(Entries for locating text and items)
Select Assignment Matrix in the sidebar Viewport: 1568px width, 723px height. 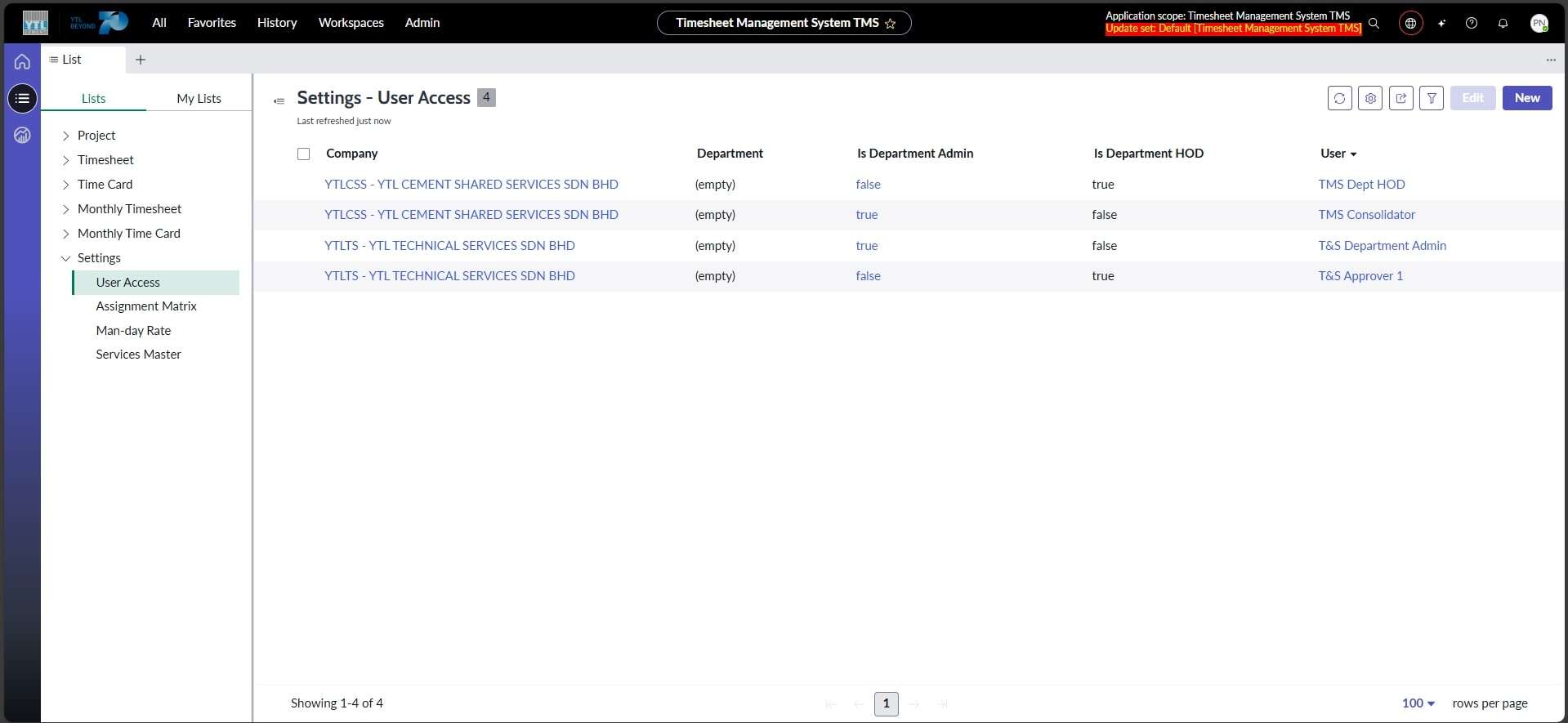[146, 306]
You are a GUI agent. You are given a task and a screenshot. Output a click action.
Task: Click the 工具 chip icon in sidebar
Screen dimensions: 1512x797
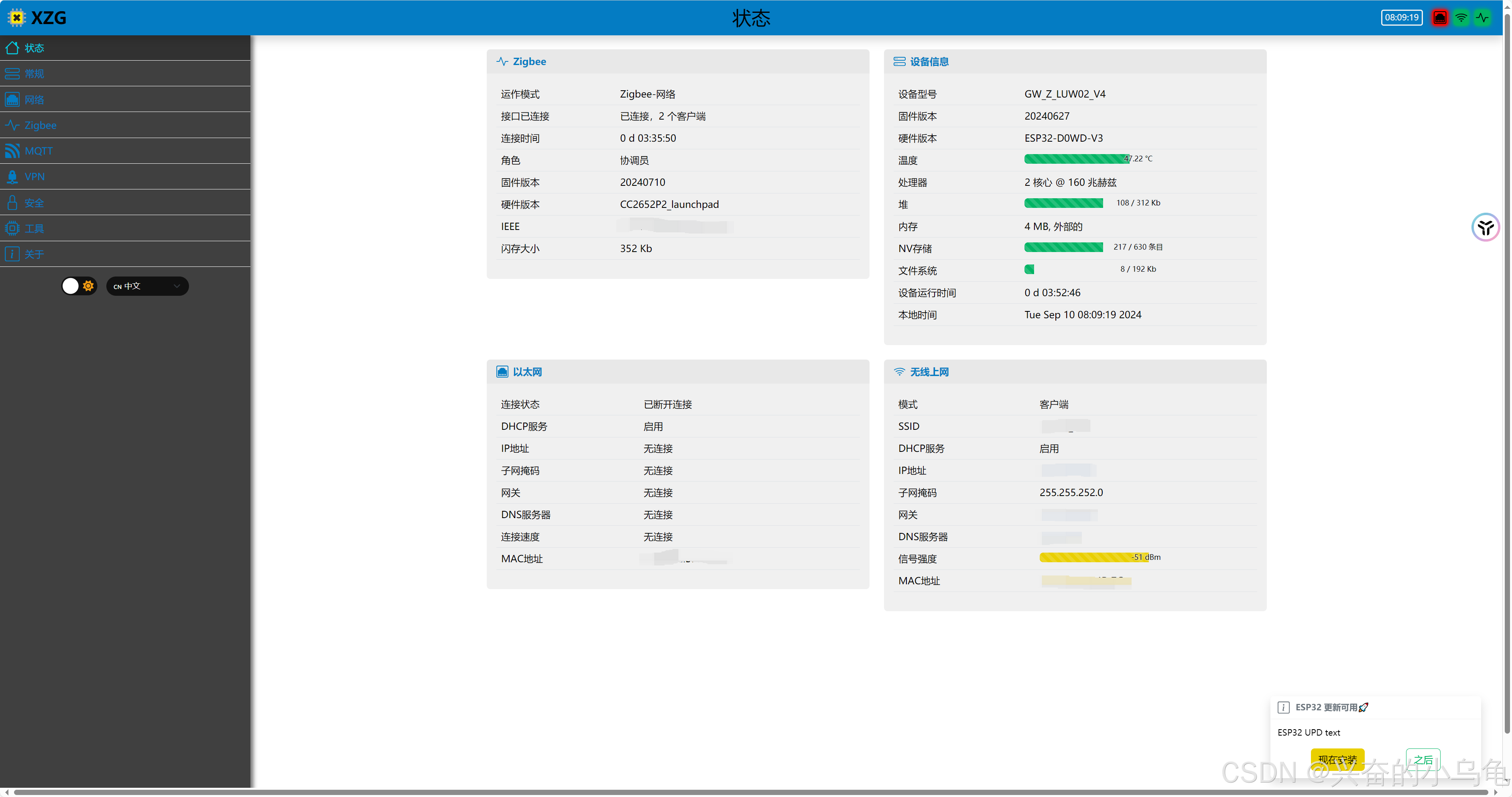pos(12,228)
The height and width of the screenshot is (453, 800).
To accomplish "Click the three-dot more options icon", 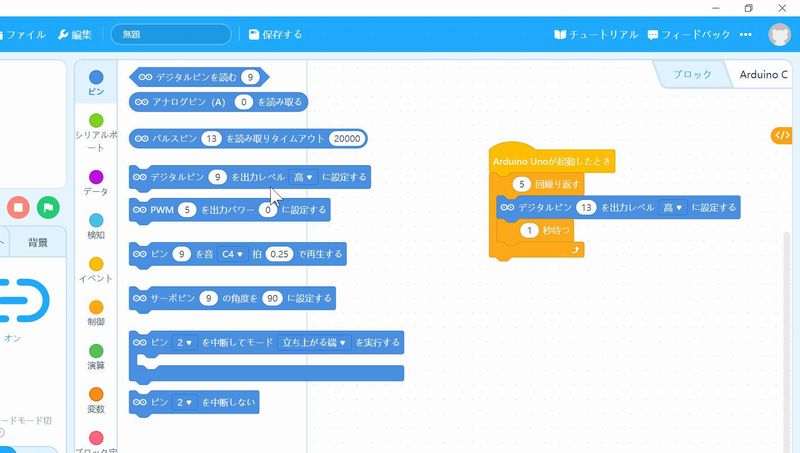I will point(745,34).
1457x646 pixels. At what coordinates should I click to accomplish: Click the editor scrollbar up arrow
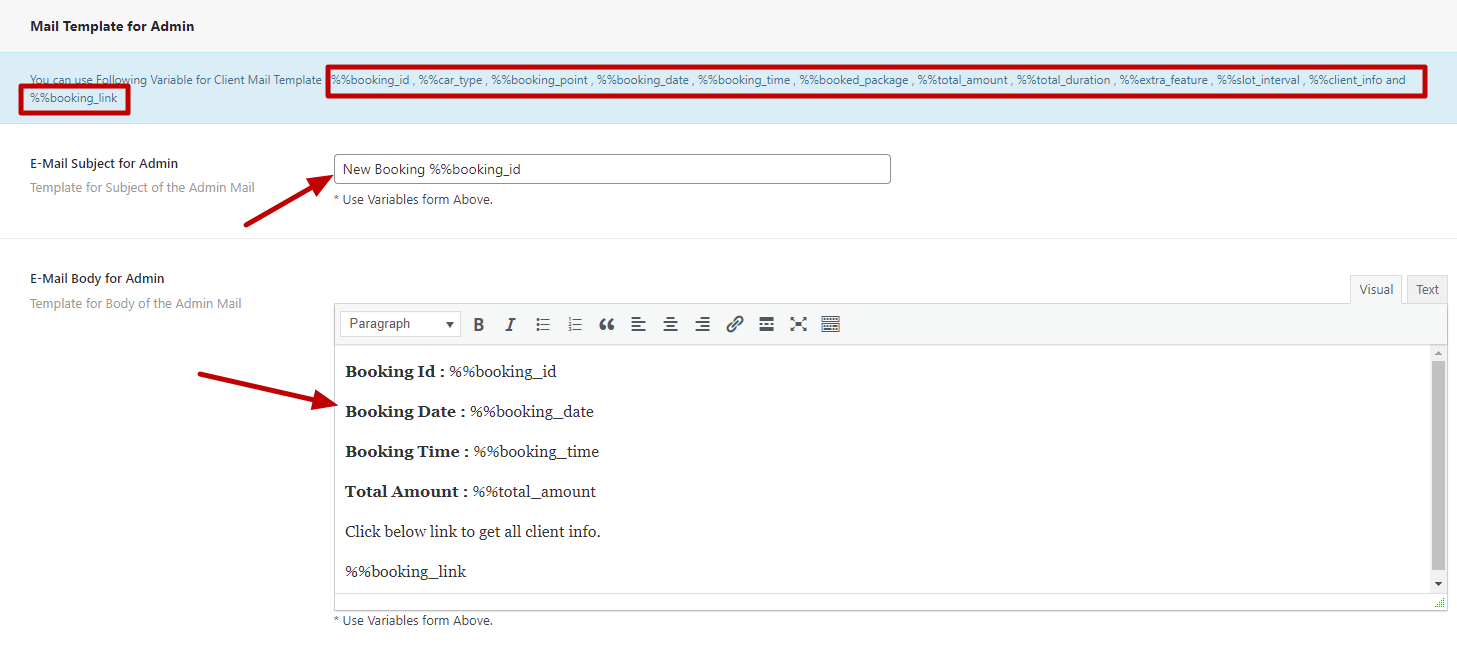coord(1439,353)
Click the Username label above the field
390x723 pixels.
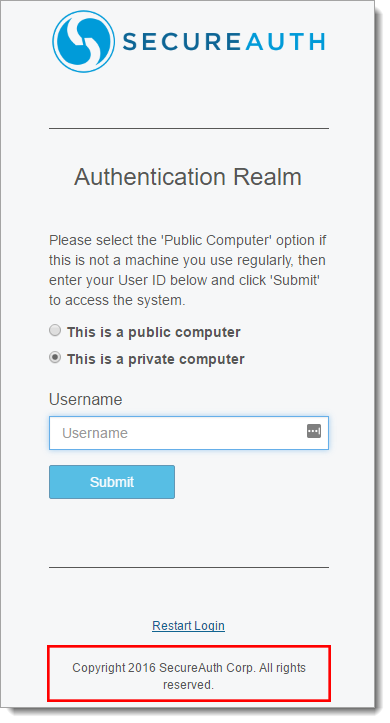[86, 399]
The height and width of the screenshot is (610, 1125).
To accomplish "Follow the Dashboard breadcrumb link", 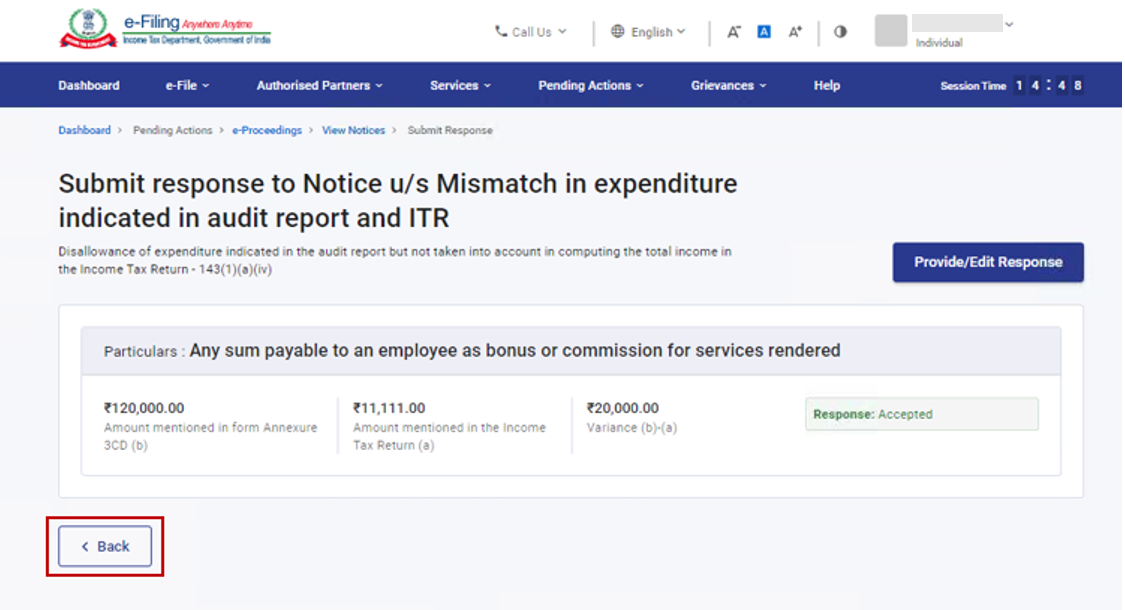I will [x=85, y=130].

■ WRITTEN TASK
Reproduce the lines of the material, beginning at the line that has "You are a GUI" and stopping after the line that has "pos(12,228)". Leave the pictures out of your answer.

■ EXERCISE SOLUTION
You are a GUI agent. You are given a task and a screenshot. Output a click action.
Task: Click the 工具 chip icon in sidebar
Screen dimensions: 1512x797
pos(12,228)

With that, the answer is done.